Haben wir einen Schutzengel?
Die durch die Bibel nicht begründbare Ansicht, dass jeder Mensch seinen Schutzengel habe, hat - wenn sie überhaupt auf falsch verstandene Aussagen der Bibel zurückgeht - als einzigen
möglichen Ausgangspunkt Matthäus 18,10, wo der Herr von den Kindern sagt, dass ihre Engel im Himmel allezeit das Angesicht seines Vaters schauen.
Dass freilich Gott sich auch zuweilen der Engel (= Boten) bedient und bedient hat, um seine Erlösten zu schützen und zu bewahren, ist unbestritten.
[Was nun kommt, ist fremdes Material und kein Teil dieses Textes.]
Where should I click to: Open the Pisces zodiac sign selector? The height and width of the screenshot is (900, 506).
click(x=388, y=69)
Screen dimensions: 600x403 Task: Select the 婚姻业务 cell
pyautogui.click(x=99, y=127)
So lesen wir in Psalm 91,11: "Denn
er (Gott) wird seinen Engeln über dir befehlen, dich zu bewahren auf allen deinen Wegen." Und der Hebräerbrief sagt von den Engeln: "Sind sie nicht alle dienstbare
Geister, ausgesandt zum Dienst um derer willen, welche die Seligkeit ererben sollen?" (2,14). Beide Aussagen sprechen aber von allgemeiner Hilfe durch Engel (Mehrzahl), nicht
durch einen besonderen Schutzengel.
Es verbietet auch die biblische Lehre von unserem Retter Jesus Christus die Annahme von "Schutzengeln". Der Sohn Gottes ist unsere Zuflucht, unser sicherer Schutz, unser Retter und Bewahrer. Sein Schutz genügt. Wenn er sich zuweilen eines oder mehrerer Engel bedient hat, bildete das jeweils eine Ausnahme. So etwas wie eine feste Einrichtung waren und sind Engelsdienste nie.
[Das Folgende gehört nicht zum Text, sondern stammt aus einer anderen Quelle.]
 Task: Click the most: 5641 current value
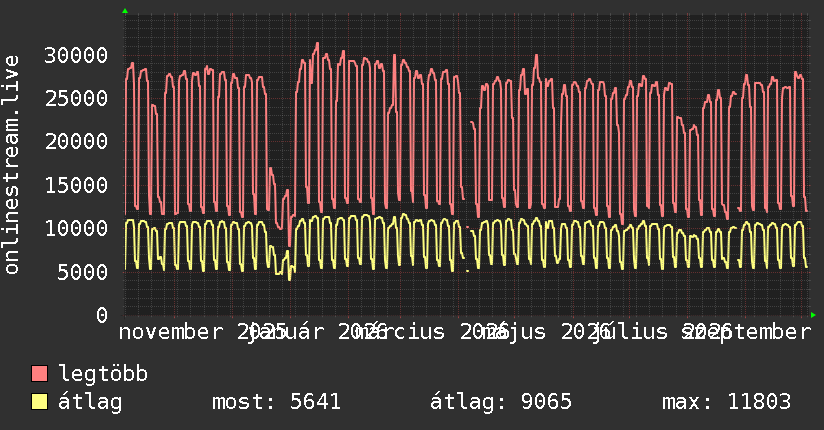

Es muss abschliessend noch eine Stelle genannt werden, die uns helfen kann, Matthäus 18,10 richtig zu verstehen. In Apg. 12,15 antworten die betenden, im Haus des Johannes Markus
versammelten Geschwister auf die Ankündigung der Magd Rhode, Petrus stehe vor der Tür, zuerst: "Du bist von Sinnen." Sie wollen damit sagen, Petrus könne unmöglich
vor der Tür stehen, da er ja im Gefängnis sitze (siehe V. 6). Auf ihr beharrliches Beteuern hin antworten sie dann: "Es ist sein Engel." Sie geben damit zu verstehen,
Petrus müsse offensichtlich hingerichtet worden sein und sei der Rhode als Geist erschienen (Matthäus 27,52 + 53). Dieser sehe zwar aus wie Petrus selbst, sei aber nicht der eigentliche
Petrus aus Fleisch und Blut.
Der Ausdruck "sein Engel" bedeutet also auch hier nicht, dass es sich um den persönlichen Schutzengel des Petrus handelt. Gemeint ist vielmehr der Geist des Petrus. So ist
auch Matthäus 18,10 zu verstehen. Die "Engel" der Kinder wären somit der Geist eines jeden Kindes, der das Angesicht des himmlischen Vaters sieht. Es ist nun äusserst wichtig,
dass wir zu dieser Stelle die vom Herrn selbst ausdrücklich vermerkte Tatsache beachten, dass die von ihm genannten Kinder an ihn glauben (V. 6), und dass er von ihnen sagt, er sei
gekommen, sie zu erretten (V. 11). So scheint es mir, dass Jesus hier, ausgehend von kleinen Kindern, zu Wahrheiten über die geistlichen Kinder Gottes überleitet. Solche, die glauben
und errettet sind, nennt das Neue Testament "Kinder Gottes" (Joh. 1,12; 1. Joh. 3,1). Der Engel (oder der Geist) solcher schaut das Angesicht Gottes.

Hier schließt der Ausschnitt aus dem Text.